Por ora, Paranaguá ainda preserva grandes vantagens. A mais importante delas talvez seja o frete de retorno de fertilizantes, que gera economia nos custo de transporte. Paranaguá movimenta uma média de 10 milhões de toneladas de fertilizantes ao ano e tem capacidade estática de 3 milhões de toneladas.

Nilson Hanke Camargo, assessor técnico e econômico da Federação da Agricultura e Pecuária do Estado do Paraná (Faep) e membro do conselho de administração de Paranaguá, disse que os portos do Norte não terão condições de trazer grandes volumes de fertilizantes nos próximos 15 anos. “Em Paranaguá, temos dois berços de atracação só para fertilizantes, correias que reduzem o tempo de descarregamento dos produtos e estrutura de armazenamento específica.
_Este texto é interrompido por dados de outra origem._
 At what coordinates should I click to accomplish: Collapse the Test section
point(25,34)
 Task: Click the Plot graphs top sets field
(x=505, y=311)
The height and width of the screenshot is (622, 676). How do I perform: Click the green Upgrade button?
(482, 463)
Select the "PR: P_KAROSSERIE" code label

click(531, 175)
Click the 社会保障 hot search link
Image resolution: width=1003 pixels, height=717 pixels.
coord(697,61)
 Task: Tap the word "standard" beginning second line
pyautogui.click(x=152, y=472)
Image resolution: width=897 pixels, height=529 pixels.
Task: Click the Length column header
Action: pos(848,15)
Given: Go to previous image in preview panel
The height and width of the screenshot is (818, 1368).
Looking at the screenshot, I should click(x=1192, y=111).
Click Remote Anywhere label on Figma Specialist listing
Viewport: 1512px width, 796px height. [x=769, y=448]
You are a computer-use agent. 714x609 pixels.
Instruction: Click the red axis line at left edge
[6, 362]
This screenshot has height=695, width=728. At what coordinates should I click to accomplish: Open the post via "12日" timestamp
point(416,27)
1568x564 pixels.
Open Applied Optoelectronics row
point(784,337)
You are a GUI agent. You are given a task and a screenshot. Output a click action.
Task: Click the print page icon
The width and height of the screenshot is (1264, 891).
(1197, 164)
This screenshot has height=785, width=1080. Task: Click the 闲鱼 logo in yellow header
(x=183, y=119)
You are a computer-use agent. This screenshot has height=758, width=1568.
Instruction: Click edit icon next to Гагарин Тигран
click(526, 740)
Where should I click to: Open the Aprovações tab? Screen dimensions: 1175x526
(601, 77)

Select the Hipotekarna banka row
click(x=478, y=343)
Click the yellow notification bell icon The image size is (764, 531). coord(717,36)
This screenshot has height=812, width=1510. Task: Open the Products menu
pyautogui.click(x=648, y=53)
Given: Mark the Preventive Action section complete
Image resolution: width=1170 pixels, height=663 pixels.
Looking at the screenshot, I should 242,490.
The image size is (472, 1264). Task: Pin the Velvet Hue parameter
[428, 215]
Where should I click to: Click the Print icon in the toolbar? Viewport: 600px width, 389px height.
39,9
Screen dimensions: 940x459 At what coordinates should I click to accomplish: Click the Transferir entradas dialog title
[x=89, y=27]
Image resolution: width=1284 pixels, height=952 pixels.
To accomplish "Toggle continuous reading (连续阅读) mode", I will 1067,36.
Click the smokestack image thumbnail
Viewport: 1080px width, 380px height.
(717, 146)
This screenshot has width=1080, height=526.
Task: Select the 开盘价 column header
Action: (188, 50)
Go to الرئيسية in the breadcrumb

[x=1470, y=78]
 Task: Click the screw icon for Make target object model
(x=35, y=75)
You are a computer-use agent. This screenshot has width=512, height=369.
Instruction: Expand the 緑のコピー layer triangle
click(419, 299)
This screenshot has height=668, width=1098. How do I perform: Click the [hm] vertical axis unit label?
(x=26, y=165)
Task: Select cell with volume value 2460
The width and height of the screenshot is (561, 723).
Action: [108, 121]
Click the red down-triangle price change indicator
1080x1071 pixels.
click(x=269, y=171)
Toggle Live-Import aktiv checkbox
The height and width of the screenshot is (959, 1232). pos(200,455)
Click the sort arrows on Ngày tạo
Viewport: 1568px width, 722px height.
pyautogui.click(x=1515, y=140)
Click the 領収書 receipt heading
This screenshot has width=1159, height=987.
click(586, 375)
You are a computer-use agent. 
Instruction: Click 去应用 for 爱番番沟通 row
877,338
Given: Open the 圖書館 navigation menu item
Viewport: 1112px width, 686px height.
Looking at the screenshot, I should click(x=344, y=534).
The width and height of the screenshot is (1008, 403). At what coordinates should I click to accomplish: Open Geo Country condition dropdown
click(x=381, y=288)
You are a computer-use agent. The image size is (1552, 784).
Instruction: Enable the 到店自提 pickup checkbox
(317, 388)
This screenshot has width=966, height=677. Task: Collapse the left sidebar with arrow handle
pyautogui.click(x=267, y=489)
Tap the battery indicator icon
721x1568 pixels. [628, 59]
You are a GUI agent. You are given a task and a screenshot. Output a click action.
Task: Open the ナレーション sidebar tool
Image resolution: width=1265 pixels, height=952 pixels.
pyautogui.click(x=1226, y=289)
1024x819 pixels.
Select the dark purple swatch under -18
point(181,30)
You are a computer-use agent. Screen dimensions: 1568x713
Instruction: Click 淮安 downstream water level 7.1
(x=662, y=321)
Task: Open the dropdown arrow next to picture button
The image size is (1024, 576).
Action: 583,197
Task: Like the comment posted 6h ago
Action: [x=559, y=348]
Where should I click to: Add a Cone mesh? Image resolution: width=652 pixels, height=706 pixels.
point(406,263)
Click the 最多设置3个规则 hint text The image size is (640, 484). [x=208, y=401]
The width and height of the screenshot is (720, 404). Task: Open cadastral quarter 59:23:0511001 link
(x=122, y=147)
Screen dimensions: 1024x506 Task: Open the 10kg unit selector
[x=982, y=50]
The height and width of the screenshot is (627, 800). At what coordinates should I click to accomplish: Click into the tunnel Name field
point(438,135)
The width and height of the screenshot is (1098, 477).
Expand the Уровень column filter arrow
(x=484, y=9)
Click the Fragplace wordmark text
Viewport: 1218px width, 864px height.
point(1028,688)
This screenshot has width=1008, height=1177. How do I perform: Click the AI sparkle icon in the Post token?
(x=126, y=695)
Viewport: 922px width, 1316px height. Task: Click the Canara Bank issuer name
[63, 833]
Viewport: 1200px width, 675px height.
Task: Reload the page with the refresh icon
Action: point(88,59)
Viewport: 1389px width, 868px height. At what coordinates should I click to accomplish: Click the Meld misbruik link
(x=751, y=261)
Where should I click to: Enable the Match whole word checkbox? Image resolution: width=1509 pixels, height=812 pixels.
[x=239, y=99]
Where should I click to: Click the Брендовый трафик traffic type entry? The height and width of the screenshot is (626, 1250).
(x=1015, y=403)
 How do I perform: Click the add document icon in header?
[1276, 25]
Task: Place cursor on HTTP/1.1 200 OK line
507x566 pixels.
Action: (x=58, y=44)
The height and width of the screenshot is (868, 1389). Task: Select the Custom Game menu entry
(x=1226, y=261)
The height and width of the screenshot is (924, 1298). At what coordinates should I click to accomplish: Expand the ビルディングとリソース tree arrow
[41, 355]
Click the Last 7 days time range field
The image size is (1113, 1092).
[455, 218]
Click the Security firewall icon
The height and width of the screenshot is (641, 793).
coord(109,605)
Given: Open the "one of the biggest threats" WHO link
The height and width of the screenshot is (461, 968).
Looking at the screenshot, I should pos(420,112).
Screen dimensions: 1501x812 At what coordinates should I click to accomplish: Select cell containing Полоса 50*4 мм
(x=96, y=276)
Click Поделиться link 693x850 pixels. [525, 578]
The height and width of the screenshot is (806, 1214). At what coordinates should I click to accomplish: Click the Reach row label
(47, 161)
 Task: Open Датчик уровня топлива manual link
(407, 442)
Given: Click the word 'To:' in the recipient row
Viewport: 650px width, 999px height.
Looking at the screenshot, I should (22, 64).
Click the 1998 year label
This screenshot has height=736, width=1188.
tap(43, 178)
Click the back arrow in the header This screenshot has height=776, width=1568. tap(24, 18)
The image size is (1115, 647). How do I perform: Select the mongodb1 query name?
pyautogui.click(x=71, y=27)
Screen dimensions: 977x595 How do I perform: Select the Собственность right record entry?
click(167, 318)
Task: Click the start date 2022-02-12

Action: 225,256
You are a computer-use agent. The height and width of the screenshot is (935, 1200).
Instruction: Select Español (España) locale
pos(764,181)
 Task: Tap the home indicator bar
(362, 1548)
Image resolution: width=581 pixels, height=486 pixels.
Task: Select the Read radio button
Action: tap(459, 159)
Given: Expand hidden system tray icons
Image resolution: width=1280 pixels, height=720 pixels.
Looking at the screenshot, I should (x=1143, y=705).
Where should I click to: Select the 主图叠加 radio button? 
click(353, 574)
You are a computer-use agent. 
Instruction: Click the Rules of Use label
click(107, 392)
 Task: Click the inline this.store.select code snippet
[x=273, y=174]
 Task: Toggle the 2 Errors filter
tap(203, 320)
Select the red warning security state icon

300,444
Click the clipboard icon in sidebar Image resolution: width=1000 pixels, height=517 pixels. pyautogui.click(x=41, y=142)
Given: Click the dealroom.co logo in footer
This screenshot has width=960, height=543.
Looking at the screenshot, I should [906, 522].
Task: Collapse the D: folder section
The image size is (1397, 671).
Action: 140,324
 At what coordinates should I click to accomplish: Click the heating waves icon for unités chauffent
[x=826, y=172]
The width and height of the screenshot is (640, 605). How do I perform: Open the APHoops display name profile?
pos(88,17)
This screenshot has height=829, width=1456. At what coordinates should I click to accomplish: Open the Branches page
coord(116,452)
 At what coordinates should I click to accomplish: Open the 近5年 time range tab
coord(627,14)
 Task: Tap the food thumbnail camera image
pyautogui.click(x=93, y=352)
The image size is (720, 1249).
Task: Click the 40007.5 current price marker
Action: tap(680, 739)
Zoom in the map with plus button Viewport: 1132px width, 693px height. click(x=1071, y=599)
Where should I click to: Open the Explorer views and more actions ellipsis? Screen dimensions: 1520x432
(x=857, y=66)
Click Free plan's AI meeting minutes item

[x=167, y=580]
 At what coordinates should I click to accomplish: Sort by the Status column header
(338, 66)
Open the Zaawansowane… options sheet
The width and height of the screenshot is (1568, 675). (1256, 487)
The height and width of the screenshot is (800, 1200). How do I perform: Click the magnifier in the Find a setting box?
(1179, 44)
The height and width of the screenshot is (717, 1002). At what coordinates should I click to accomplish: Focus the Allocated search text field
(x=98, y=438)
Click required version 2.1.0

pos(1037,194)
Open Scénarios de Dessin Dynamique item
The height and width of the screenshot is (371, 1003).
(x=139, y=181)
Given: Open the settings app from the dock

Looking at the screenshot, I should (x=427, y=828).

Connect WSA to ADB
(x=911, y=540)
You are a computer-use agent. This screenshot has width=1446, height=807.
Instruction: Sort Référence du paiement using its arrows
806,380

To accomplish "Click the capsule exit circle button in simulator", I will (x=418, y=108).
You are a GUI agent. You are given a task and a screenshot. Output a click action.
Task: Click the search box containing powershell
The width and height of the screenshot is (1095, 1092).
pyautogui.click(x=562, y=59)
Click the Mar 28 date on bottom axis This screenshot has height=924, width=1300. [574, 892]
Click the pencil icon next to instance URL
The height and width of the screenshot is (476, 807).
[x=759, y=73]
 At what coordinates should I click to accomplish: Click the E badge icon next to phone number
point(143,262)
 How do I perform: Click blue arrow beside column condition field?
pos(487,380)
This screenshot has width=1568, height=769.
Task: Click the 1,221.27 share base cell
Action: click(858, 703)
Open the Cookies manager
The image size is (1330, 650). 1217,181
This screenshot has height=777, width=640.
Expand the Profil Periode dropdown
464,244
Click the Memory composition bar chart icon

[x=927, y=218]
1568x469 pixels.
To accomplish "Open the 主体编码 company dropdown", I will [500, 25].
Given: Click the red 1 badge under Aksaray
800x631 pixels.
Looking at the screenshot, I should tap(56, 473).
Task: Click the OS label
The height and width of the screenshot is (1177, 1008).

Tudo isso leva tempo para ser feito e custa caro”, afirmou.

E Dividino, da Appa, reforçou que investimentos continuam sendo feitos em Paranaguá. “Estamos fazendo a lição de casa, independentemente do governo federal”. Ele citou a expansão do pátio para carretas e a construção de mais armazéns, que acrescentará 380 mil toneladas à capacidade de armazenagem do porto paranaense. Enquanto isso, Paranaguá aguarda uma decisão do Tribunal de Contas da União (TCU) sobre a construção de um pier para atender o corredor de exportação. Se sair do papel, outros quatro berços de atracação serão construídos.

Tudo isso para enfrentar o futuro que se aproxima, disse ele, e, quem sabe, atrair de novo os sojicultores do Paraguai, que preferiram a calmaria do rio da Prata e sair para a China via Argentina.